## START Excerpt provided
Running multiple instances of the same numba kernel in parallel

Hi,
I have a numba kernel

my_kernel[blockspergrid,threadsperblock](data_d)

Is it possible to execute mutiple instances of ‘my_kernel’ with different blockspergrid,threadsperblock and data_d in parallel. Or is there an alternative method to achieve such parallelism?
Can it be done using numba cuda streams.

Also, if i have function with mutiple numba kernels. How can it be done. Can i be able to run mutiple instances of ‘my_task’ in parallel with python threads. Do python threads work with streams?
For example,

def my_task(stream,data):
    data_d=cuda.to_device(data)
## END Excerpt provided
• [Required actions]
1. In the numba post, which two parameters does the my_task function take?
2. Retype part of the numba post, beginning at the words "Also, if i have" and stopping after "work with streams?".
3. Extend the numba post about running kernels in parallel, picking up from its last line.
The data is separate material, unrelated to the numba post.
## START Supplied material
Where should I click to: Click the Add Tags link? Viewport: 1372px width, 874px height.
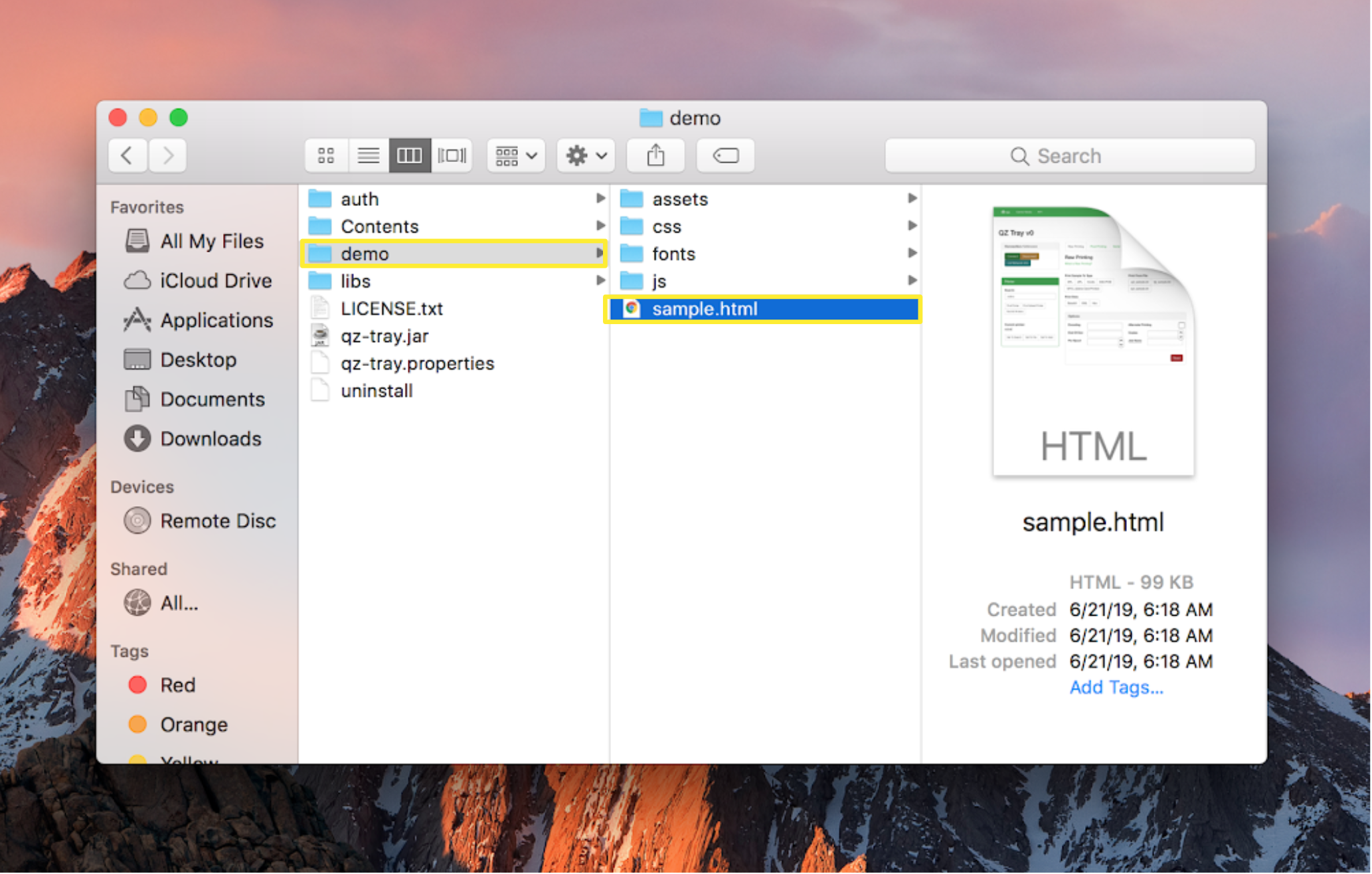[1116, 687]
## END Supplied material
• [The replies]
1. It takes stream and data.

2.
Also, if i have function with mutiple numba kernels. How can it be done. Can i be able to run mutiple instances of ‘my_task’ in parallel with python threads. Do python threads work with streams?

3.
    my_kernel1[bgrids,tblocks,stream](data_d)
    stream.synchronize()
    my_kernel2[bgrids,tblocks,stream](data_d)
    stream.synchronize()
    my_kernel3[bgrids,tblocks,stream](data_d)
    stream.synchronize()
    return data_d.copy_to_host()
stream1=cuda.stream()
stream2=cuda.stream()
t1=Thread(target=my_task,args=(stream1,data1,))
t2=Thread(target=my_task,args=(stream2,data2,))
t1.start()
t2.start()
t1.join()
t2.join()

Will the above code work.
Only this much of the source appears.